Encourager la réutilisation, favoriser l’innovation
« La médiation de données est incontournable pour aider différents publics à s’en saisir et à répandre une culture des données dans d’autres milieux que les techniciens. Par exemple dans l’enseignement supérieur et la recherche, il y a des viviers de réutilisateurs potentiels qui sont rarement ciblés alors que les compétences en matière d’exploitation de données sont là » ajoute Samuel Goëta. Pour le chercheur, le communicant public doit encourager les différents publics à développer des services en favorisant l’innovation ouverte, mais aussi à bâtir des communs en devenant co-producteurs de données, à l’exemple de CartoQuartiers : une cartographie des services de proximité nantais contribuée par tous.
Développer la médiation, bâtir des communs, faire de la concertation et favoriser l’innovation ouverte : le communicant a plusieurs challenges à relever pour exploiter tout le potentiel de l’open data. Un nouveau rôle que Samuel Goëta explorera lors des 9e Rencontres nationales de la communication numérique à Issy les Moulineaux le 28 septembre prochain. En se basant sur les pratiques observées dans les administrations, il mettra en perspective le rôle de la communication dans les dispositifs d’open data.

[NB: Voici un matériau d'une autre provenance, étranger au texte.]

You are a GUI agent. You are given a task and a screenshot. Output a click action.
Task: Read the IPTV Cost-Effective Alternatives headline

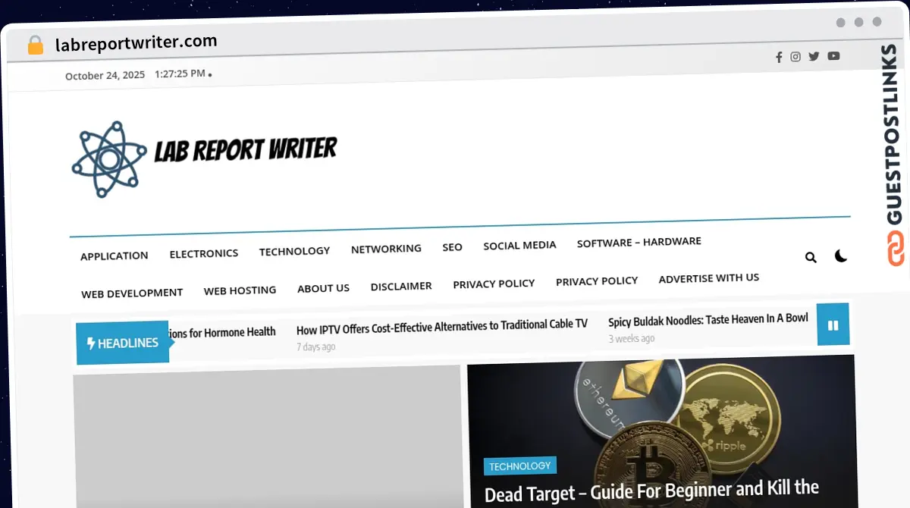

(*) Selon l’Article L312-1-1 du Code des relations entre le public et l'administration, les administrations concernées doivent publier en ligne les documents administratifs suivants : « 1° Les documents qu'elles communiquent en application des procédures prévues au présent titre, ainsi que leurs versions mises à jour ; « 2° Les documents qui figurent dans le répertoire mentionné au premier alinéa de l'article L. 322-6 ; « 3° Les bases de données, mises à jour de façon régulière, qu'elles produisent ou qu'elles reçoivent et qui ne font pas l'objet d'une diffusion publique par ailleurs ; « 4° Les données, mises à jour de façon régulière, dont la publication présente un intérêt économique, social, sanitaire ou environnemental. »
(**) Denis J. et Goëta S., 2016, Les facettes de l’open data : émergence, fondements et travail en coulisses, in Big data, entreprises et sciences sociales, (à paraitre), Paris, Collège de France.